Gate-Induced Drain Leakage: A Brief Survey on Effects Applications and modeling

Abstract

The advent of Internet Of Things (IOT) made the remote healthcare a promising Scaled oxide thickness plays a vital role in sub-micron (<20nm ) technology nodes where leakage currents contributes its major share. In quest of low power designs, Gate-Induced Drain Leakage (GIDL) draws great attention, which is an important phenomenon at drain gate overlap.
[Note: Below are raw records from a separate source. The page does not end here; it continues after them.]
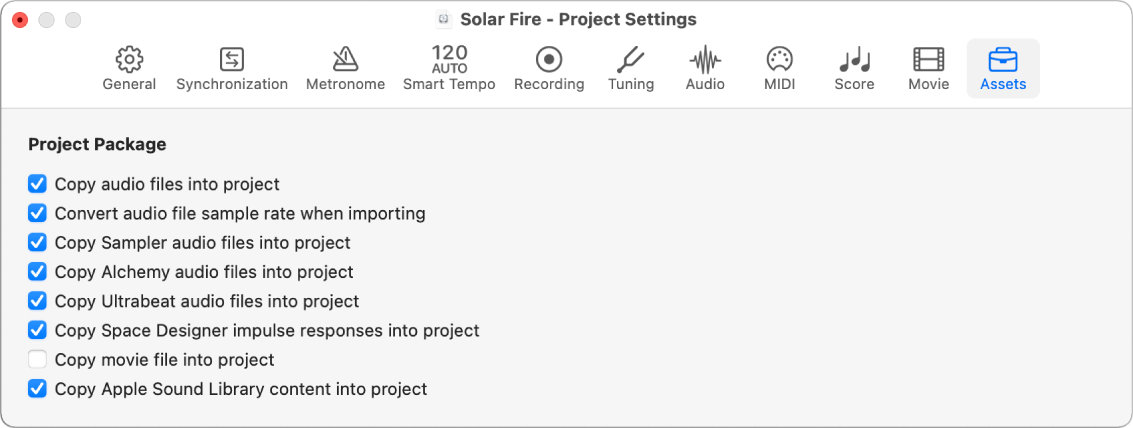The image size is (1133, 428).
Task: Toggle Copy Ultrabeat audio files checkbox
Action: click(38, 301)
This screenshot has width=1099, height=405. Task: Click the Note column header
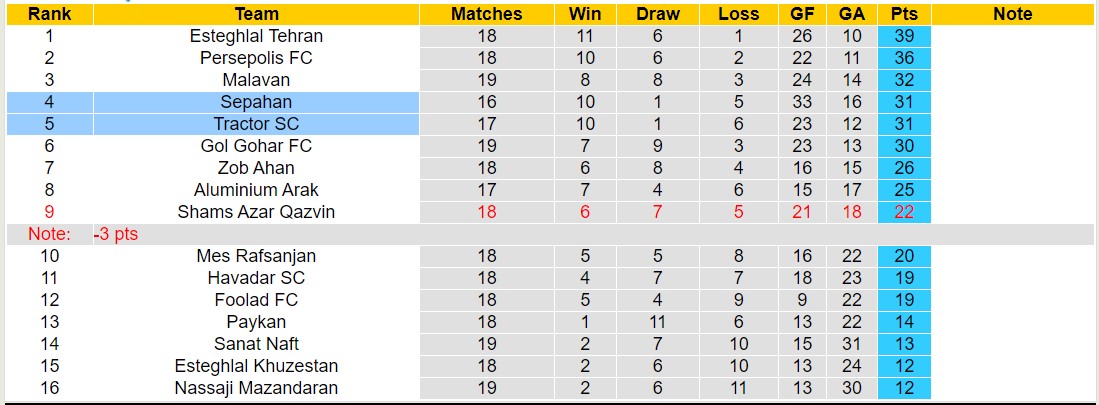tap(1012, 14)
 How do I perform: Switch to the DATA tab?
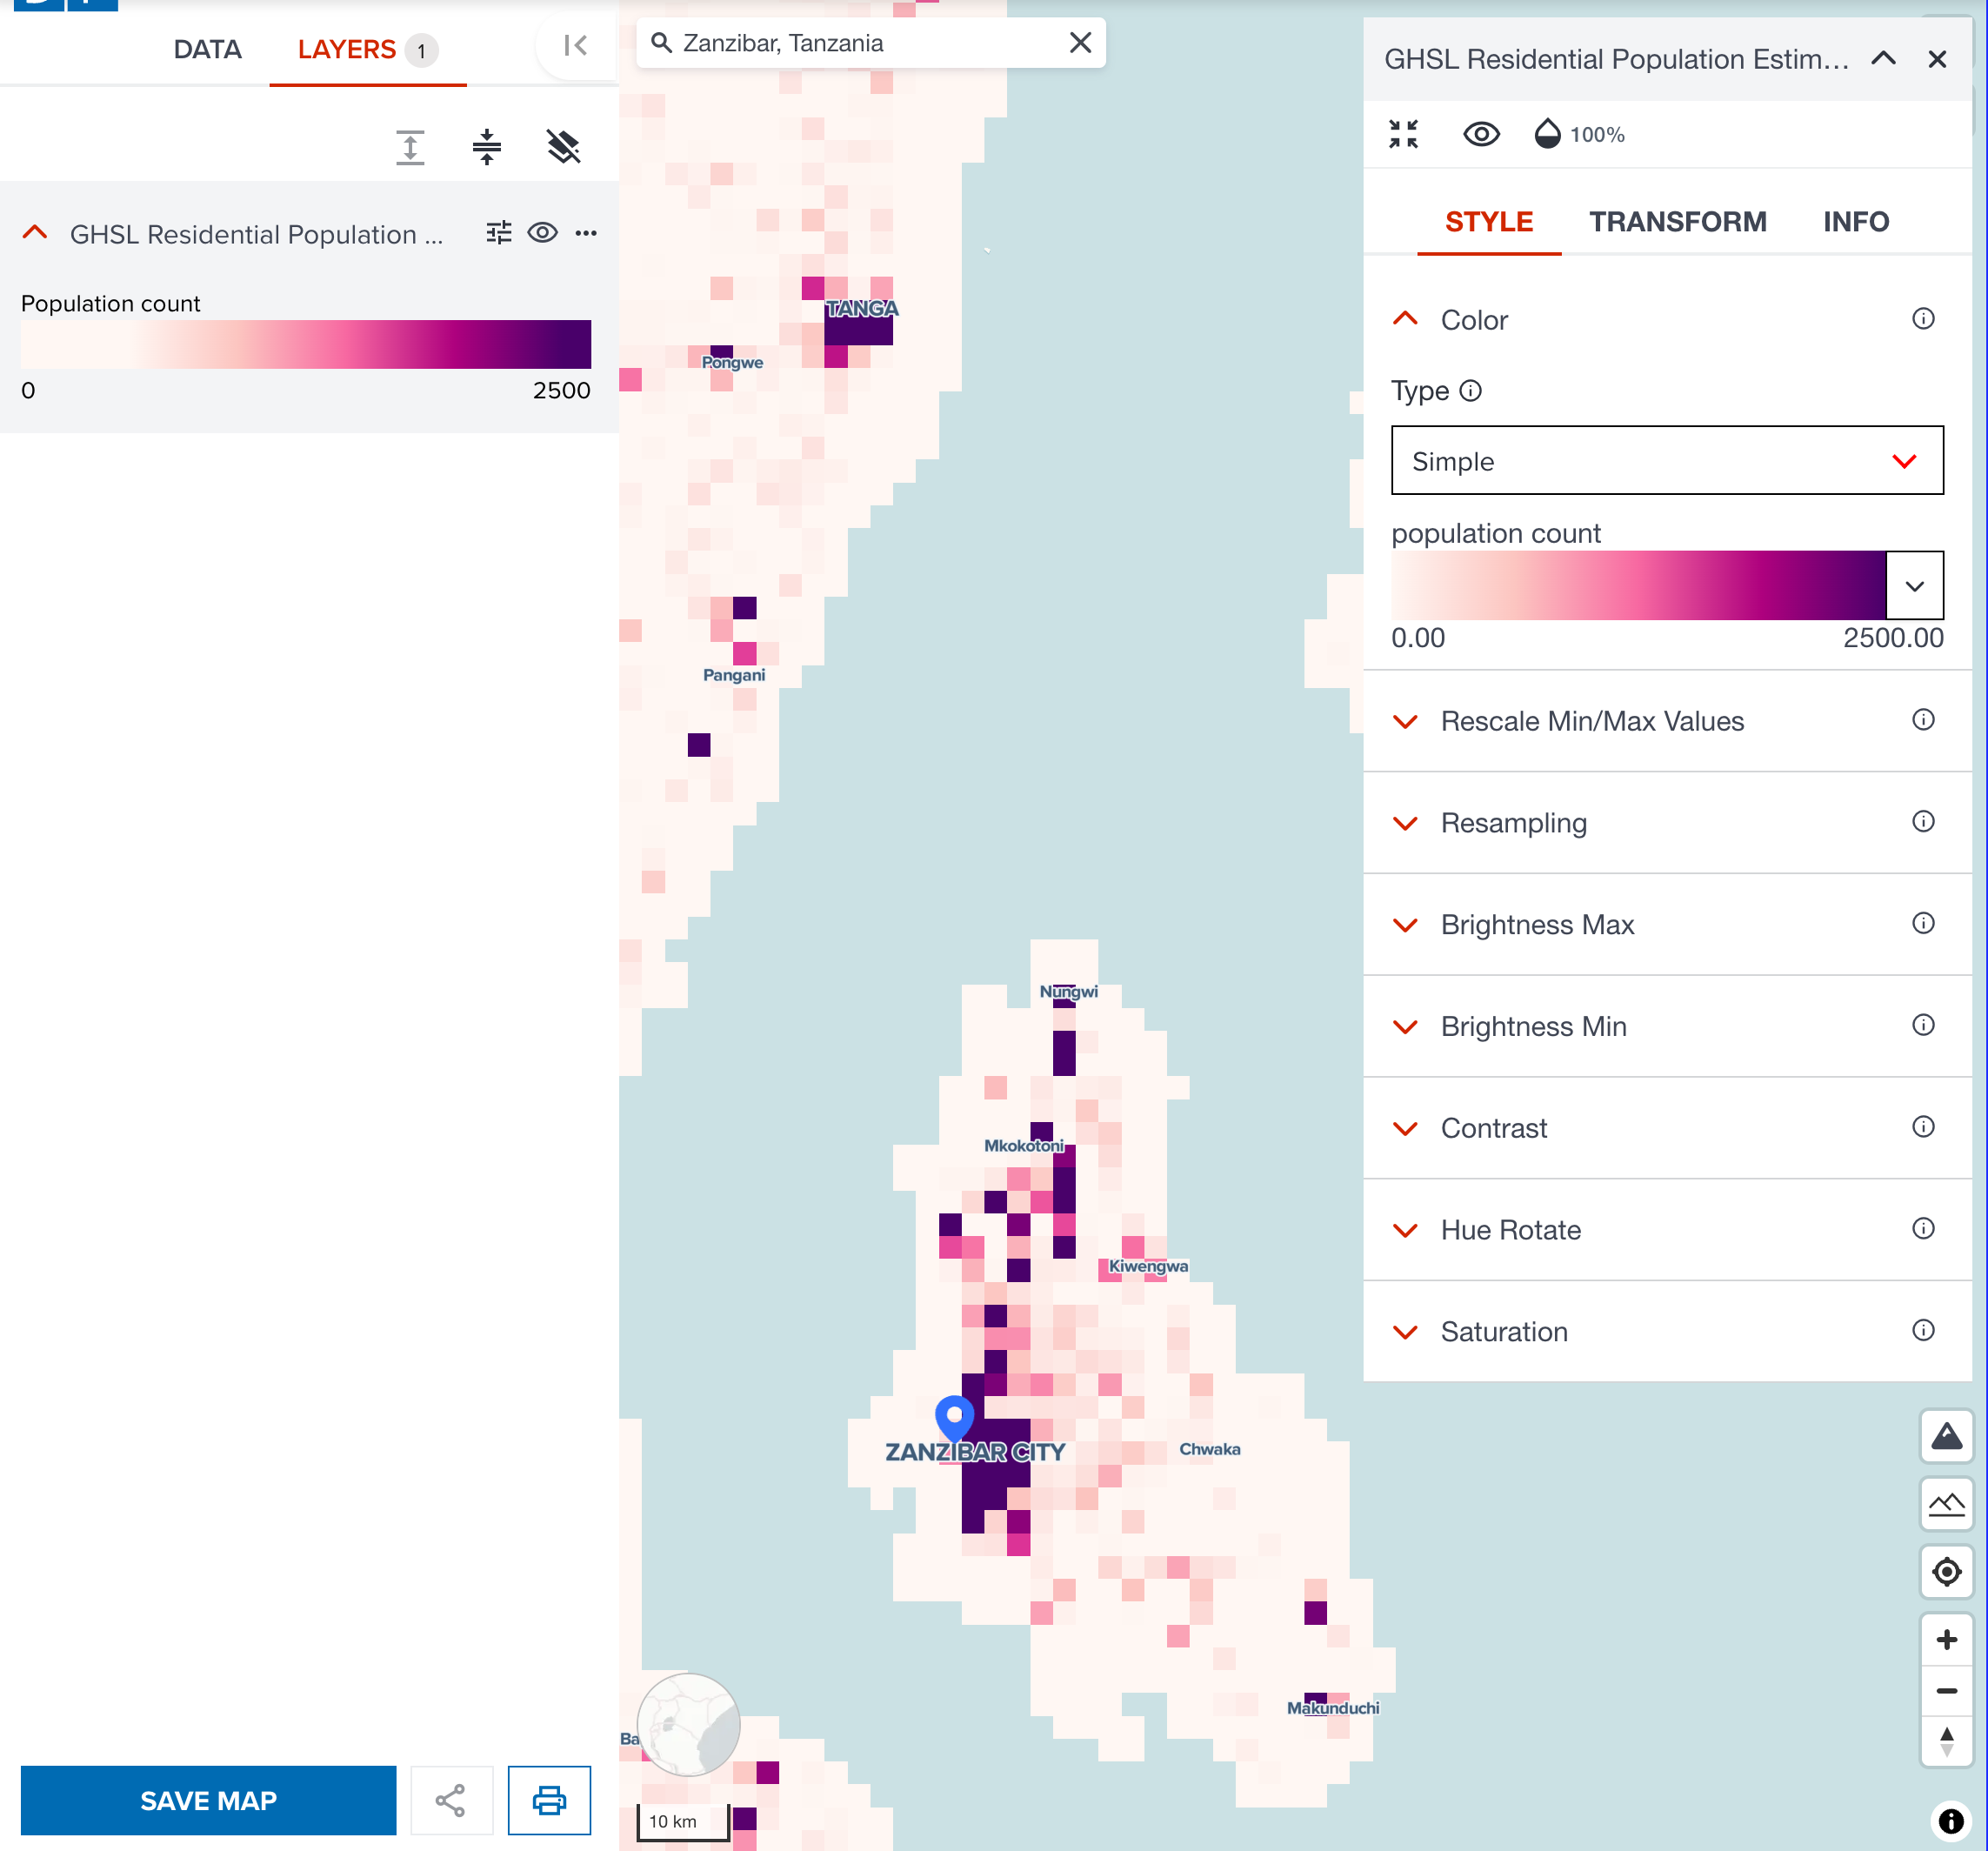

The GIDL is the major of all leakage currents sources in a transistor which influences the operation of Dynamic Random Access Memory (DRAM). DRAM’s performance, in terms of retention time, is greatly influenced by OFF-STATE leakage in MOSFET. The DRAM cell size reduction, usually employs gate oxide thickness reduction to minimize short-channel effects, including sub-threshold leakage, while maximizing trans-conductance and saturation current. As adverse effect, the electric field developed underneath the gate increases by reducing gate oxide thickness, making the transistor more susceptible to GIDL. Further, Band-To-Band Tunneling (BTBT) increases the GIDL of MOSFET, and generation of interface traps causes Trap-Assisted Two-Step Tunneling (TATT) to increase the GIDL. In this article, a brief survey of different modeling methods for GIDL along with its effects and applications has been presented.